* Your task
Among the lines below, tally those that contain "Green" and respond with the total only.

* Stored data entries

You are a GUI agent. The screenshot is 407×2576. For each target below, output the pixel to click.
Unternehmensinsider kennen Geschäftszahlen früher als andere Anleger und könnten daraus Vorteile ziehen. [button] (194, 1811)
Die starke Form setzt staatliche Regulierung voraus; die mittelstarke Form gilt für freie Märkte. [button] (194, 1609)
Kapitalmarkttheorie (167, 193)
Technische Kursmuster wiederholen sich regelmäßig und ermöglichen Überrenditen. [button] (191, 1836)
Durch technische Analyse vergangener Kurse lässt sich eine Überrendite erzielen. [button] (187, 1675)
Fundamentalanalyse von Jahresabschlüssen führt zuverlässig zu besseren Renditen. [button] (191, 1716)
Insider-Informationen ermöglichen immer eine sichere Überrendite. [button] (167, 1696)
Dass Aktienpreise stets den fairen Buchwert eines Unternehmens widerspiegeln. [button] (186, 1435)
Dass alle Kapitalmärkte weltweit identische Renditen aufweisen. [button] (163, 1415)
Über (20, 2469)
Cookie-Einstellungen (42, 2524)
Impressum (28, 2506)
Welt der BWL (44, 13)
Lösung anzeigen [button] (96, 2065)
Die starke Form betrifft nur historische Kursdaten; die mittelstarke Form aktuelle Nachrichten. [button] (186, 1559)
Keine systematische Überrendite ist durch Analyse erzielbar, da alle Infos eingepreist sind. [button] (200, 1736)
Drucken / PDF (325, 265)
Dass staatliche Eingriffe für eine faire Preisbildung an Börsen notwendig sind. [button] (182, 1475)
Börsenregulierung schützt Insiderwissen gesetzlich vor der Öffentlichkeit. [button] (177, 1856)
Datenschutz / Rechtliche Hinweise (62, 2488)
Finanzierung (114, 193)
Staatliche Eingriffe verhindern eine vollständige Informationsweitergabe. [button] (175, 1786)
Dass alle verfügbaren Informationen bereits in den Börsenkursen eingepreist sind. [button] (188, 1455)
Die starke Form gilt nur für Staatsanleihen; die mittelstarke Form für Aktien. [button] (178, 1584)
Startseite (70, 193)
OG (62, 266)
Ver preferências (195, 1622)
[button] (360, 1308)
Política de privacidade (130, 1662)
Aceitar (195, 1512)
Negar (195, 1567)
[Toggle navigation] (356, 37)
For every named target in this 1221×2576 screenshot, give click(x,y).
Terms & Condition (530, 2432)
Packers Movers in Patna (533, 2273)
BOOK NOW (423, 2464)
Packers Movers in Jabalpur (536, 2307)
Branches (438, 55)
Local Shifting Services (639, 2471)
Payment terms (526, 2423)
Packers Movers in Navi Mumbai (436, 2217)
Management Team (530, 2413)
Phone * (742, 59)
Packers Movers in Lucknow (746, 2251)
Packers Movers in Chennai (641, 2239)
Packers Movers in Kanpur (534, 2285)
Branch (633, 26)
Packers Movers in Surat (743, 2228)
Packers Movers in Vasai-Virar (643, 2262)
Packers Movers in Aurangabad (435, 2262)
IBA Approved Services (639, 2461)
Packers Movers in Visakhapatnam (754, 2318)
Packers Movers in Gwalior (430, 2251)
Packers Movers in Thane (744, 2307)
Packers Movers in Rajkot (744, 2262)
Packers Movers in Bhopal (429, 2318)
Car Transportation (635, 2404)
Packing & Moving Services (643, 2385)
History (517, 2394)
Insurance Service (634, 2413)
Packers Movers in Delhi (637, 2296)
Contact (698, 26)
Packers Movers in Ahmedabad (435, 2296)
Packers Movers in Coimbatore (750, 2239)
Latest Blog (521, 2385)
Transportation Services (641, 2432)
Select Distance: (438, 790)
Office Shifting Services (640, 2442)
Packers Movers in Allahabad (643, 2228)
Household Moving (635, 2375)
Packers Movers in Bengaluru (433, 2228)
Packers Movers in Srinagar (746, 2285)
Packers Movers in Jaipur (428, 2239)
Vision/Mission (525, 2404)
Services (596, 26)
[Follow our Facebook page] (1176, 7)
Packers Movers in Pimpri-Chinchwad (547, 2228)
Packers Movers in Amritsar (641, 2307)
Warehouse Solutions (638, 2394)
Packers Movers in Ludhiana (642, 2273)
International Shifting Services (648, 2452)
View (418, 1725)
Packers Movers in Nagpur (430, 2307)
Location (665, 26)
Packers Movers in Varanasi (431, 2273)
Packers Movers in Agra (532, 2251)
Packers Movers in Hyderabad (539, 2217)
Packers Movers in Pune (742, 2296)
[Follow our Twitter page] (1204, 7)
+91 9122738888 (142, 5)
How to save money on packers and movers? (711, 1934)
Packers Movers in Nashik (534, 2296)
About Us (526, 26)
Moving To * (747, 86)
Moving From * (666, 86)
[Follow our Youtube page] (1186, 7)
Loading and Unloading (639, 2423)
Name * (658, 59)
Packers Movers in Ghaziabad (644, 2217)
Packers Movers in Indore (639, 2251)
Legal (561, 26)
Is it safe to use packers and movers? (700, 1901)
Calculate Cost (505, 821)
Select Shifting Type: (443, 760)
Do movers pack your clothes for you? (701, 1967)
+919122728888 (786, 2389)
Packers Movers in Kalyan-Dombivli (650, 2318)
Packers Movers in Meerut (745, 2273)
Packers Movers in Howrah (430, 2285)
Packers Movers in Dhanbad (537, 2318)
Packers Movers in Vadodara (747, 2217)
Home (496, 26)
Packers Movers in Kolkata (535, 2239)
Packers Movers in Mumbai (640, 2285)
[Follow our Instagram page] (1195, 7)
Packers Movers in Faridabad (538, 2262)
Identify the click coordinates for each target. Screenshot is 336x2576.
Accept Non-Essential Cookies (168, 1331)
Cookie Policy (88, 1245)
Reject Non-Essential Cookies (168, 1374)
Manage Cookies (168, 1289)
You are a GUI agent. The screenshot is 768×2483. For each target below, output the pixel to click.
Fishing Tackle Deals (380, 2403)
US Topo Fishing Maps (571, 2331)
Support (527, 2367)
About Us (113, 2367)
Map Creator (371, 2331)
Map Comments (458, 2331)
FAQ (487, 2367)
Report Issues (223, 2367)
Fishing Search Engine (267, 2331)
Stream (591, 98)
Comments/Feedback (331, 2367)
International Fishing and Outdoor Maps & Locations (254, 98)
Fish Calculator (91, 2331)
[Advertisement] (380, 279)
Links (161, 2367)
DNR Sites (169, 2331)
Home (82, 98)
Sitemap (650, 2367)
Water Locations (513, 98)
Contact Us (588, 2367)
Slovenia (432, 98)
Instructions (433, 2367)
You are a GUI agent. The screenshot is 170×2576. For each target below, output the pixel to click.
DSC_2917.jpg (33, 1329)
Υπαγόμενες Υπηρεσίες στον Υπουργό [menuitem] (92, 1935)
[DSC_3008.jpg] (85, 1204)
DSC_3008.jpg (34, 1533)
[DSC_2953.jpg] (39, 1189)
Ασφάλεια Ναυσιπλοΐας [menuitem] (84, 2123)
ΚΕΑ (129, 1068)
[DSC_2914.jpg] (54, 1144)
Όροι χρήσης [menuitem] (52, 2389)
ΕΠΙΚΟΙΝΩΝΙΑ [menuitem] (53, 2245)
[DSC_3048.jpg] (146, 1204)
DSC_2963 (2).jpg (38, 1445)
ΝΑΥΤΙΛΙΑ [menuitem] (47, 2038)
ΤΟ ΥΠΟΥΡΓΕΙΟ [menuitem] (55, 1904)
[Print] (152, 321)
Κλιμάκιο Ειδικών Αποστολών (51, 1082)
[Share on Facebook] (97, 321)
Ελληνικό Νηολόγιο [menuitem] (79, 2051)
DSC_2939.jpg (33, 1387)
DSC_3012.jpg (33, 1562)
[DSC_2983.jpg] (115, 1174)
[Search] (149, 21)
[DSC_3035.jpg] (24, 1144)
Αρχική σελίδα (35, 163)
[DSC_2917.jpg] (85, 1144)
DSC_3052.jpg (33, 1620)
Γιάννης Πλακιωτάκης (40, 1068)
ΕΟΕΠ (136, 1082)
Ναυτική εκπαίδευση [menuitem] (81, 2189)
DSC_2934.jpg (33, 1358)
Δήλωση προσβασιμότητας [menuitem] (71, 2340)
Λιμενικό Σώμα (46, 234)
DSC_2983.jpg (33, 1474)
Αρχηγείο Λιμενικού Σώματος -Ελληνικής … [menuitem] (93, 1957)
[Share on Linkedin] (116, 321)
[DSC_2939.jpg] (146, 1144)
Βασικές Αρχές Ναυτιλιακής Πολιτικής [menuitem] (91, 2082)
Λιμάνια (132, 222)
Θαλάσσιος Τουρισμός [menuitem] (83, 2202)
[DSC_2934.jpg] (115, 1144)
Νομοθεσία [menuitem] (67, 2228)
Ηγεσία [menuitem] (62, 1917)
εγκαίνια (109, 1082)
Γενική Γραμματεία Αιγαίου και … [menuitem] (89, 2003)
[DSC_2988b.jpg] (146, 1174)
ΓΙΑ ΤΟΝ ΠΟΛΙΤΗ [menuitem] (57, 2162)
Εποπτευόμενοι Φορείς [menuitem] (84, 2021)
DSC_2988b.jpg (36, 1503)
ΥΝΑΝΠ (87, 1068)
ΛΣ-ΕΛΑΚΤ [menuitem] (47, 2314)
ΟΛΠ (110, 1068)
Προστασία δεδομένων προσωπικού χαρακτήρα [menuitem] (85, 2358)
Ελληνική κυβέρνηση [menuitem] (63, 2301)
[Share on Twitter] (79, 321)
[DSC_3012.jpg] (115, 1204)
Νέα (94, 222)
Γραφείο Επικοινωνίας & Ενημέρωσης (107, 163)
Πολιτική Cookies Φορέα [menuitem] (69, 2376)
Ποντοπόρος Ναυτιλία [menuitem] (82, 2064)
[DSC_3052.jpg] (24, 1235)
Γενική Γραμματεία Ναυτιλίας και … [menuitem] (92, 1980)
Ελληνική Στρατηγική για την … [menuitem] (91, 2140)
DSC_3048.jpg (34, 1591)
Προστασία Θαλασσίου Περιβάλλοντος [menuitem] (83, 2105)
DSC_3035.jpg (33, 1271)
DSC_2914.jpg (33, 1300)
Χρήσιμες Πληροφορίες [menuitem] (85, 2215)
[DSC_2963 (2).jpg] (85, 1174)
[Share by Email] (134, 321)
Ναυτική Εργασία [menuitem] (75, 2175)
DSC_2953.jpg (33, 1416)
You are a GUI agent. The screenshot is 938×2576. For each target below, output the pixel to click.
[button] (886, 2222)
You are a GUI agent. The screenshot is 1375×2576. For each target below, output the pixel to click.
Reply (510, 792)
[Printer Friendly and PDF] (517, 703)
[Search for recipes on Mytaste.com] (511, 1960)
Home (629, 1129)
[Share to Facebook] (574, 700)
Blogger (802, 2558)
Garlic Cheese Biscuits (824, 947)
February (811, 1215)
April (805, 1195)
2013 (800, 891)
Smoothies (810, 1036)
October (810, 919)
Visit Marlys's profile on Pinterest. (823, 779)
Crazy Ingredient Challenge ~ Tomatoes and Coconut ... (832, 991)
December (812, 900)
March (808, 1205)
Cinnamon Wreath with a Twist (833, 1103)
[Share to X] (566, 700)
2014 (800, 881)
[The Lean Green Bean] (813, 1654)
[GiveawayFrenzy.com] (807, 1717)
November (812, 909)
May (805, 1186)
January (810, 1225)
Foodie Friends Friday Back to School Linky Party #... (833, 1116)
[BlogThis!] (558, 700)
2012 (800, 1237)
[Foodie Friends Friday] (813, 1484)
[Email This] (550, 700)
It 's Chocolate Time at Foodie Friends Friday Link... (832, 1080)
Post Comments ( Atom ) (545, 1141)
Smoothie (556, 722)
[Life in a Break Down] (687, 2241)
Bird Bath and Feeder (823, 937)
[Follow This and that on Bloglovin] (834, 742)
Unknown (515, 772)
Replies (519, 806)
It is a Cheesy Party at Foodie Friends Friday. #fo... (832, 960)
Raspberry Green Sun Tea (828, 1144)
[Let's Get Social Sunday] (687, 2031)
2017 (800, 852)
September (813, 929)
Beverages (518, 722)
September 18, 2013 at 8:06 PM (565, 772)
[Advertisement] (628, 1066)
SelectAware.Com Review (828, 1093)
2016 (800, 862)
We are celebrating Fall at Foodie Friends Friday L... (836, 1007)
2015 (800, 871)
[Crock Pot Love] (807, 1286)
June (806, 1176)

* Your solution
2